• Task directions
Below are records; print only the lines from the line containing "This screenshot has height=1200, width=555." to the end, both included, reproduced exactly and without the pictures.

Stored data:
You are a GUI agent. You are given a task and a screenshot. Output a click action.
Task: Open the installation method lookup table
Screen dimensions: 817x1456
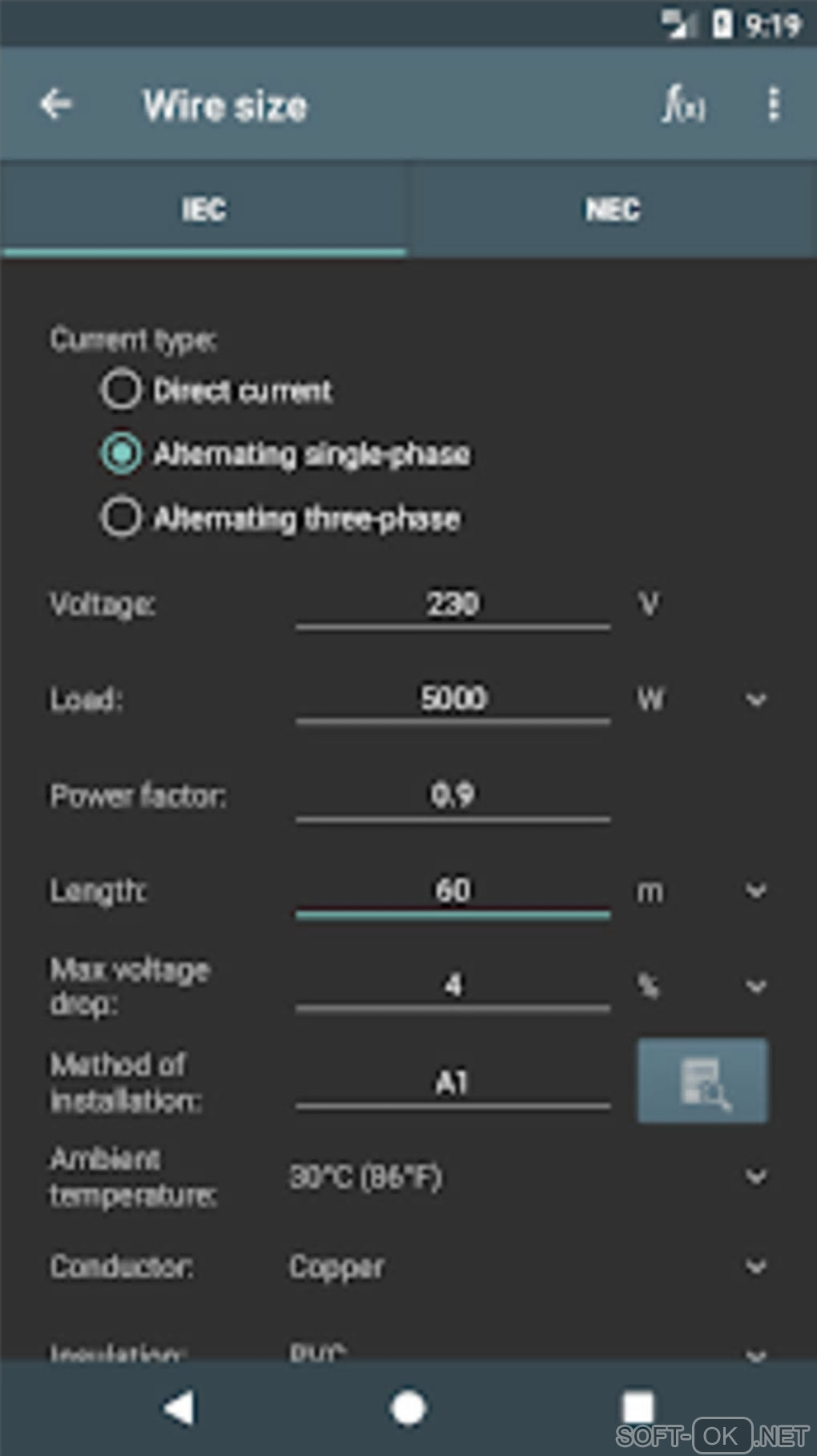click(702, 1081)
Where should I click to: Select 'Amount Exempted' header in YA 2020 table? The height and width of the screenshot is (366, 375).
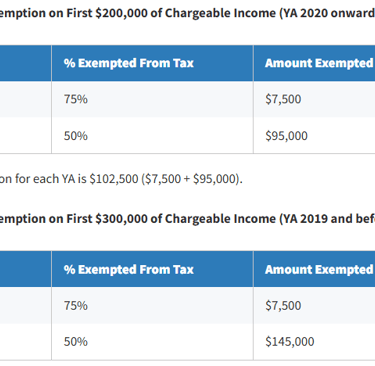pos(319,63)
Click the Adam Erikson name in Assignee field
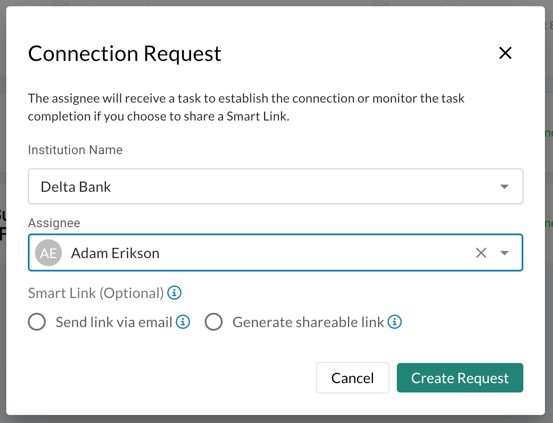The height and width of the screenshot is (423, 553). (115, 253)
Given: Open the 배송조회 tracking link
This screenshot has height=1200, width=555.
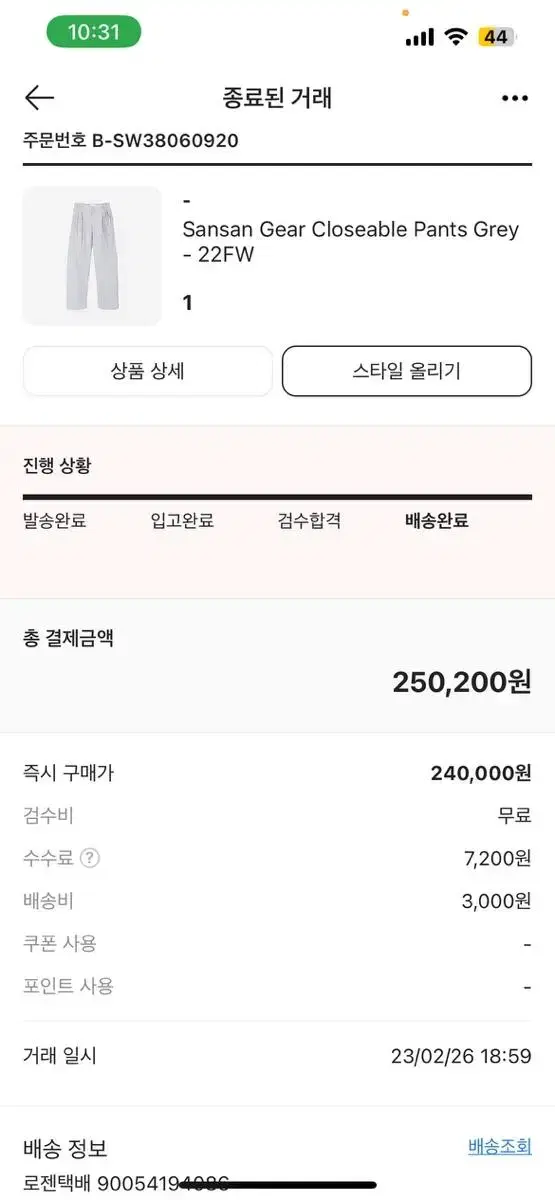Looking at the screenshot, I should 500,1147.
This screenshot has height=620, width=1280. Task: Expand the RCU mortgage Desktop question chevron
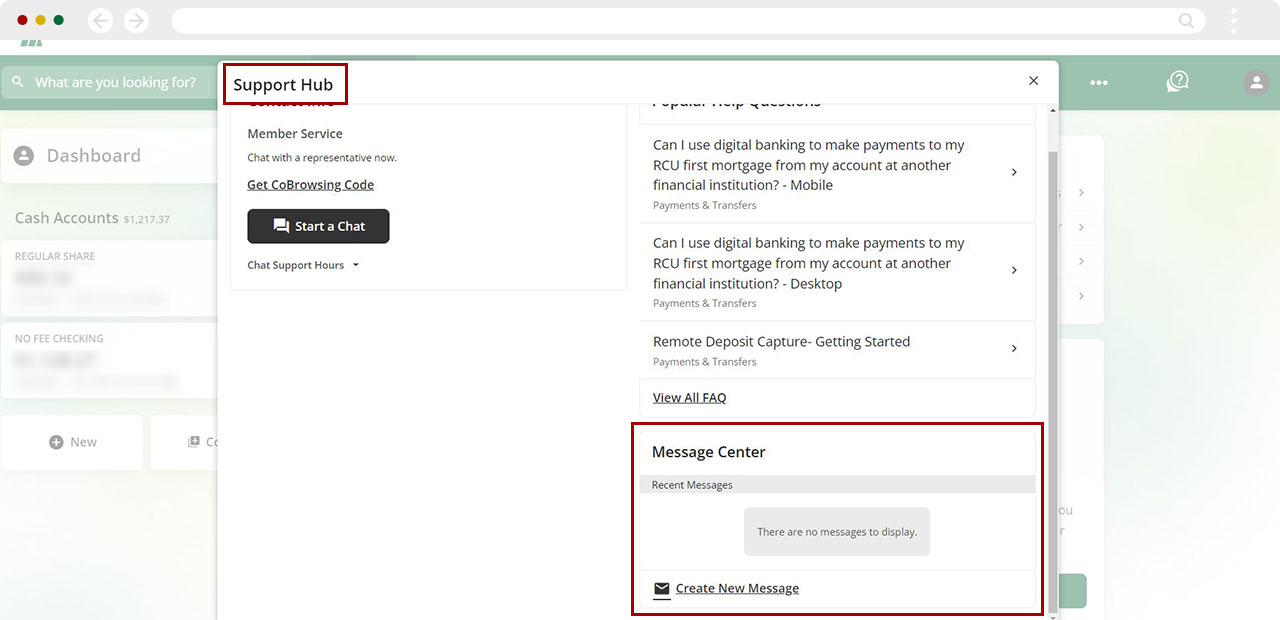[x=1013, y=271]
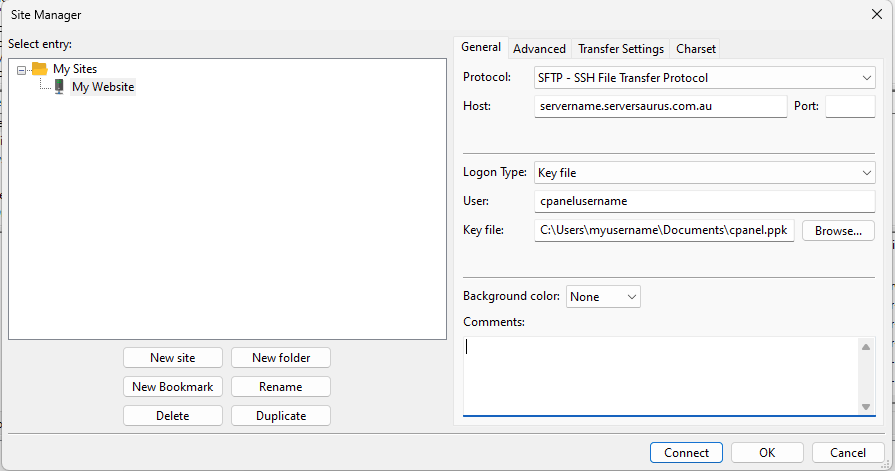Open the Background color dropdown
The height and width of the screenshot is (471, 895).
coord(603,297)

• Finished task
This screenshot has height=1200, width=555.
Looking at the screenshot, I should 500,1147.
This screenshot has height=620, width=1280. Task: Expand the RCU mortgage Desktop question chevron
[x=1013, y=271]
Open the Background color dropdown
The height and width of the screenshot is (471, 895).
coord(603,297)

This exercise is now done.